- Refined mapping of Naegeli-Franceschetti- Jadassohn syndrome to a 6 cM interval on chromosome 17q11.2-q21 and investigation of candidate genes.
Refined mapping of Naegeli-Franceschetti- Jadassohn syndrome to a 6 cM interval on chromosome 17q11.2-q21 and investigation of candidate genes.

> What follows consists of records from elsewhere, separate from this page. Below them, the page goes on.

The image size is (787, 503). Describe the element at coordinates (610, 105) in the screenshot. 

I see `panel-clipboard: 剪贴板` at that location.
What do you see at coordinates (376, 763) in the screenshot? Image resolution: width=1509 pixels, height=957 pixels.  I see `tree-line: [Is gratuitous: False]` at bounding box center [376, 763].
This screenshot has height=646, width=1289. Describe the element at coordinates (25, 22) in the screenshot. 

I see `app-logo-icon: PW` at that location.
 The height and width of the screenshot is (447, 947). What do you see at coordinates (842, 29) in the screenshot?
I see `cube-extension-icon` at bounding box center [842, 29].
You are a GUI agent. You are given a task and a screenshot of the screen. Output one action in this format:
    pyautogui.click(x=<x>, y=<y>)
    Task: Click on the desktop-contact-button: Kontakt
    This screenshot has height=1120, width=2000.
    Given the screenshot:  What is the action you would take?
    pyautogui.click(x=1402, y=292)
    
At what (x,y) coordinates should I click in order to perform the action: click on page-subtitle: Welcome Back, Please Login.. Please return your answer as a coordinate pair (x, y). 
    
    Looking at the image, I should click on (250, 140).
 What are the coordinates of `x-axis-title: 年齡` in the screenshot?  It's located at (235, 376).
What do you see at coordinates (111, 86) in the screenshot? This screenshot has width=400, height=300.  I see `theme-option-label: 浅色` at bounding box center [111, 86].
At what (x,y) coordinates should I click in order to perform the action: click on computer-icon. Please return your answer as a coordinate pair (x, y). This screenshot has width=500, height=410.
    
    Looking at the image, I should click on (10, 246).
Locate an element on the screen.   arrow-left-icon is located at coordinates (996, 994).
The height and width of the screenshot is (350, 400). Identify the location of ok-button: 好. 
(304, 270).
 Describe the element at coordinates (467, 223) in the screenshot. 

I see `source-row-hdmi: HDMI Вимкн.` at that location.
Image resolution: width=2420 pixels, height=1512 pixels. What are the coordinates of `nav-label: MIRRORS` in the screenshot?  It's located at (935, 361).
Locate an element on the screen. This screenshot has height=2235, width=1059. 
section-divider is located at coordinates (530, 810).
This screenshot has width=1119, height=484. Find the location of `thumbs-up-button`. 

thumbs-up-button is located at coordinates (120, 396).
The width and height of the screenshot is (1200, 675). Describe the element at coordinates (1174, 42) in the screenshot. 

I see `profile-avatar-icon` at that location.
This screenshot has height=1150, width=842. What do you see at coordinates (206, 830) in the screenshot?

Naegeli-Franceschetti-Jadassohn syndrome and dermatopathia pigmentosa reticularis are autosomal dominant ectodermal dysplasias characterized by the absence of dermatoglyphics, reticulate hyper pigmentation of the skin, hypohidrosis, and heat intolerance. Palmoplantar keratoderma, nail dystrophy, and enamel defects are common in Naegeli-Franceschetti-Jadassohn syndrome, whereas diffuse alopecia is only seen in dermatopathia pigmentosa reticularis. We studied a large Swiss family with Naegeli-Franceschetti-Jadassohn syndrome originally described by Naegeli in 1927 and assessed linkage to chromosome 17q, which was proposed to harbor the Naegeli-Franceschetti-Jadassohn syndrome gene. Our results considerably narrow the Naegeli-Franceschetti-Jadassohn syndrome gene region from 27 cM to 6 cM flanked by D17S933 and D17S934 with a maximum multipoint LOD score of 2.7 at marker locus D17S800. In addition, we studied a small family with dermatopathia pigmentosa reticularis, and our linkage data suggest that dermatopathia pigmentosa reticularis may map to the same chromosomal region. The Naegeli-Franceschetti-Jadassohn syndrome critical interval spans approximately 5.4 Mb and contains a minimum of 45 distinct genes. We scrutinized 13 new prime candidates in addition to five genes previously examined, established the genomic organization of 10 of these genes, and excluded all of them by mutation analysis. Moreover, we identified a cDNA (KRT24) encoding a new keratin protein that bears high similarity to the type I keratins and displays a unique expression profile. No pathogenic mutations were identified in this novel gene either, however. In summary, our results substantially refine the Naegeli-Franceschetti-Jadassohn syndrome region and will aid in identifying a gene that is critical for ontogenesis of multiple ectodermal tissues.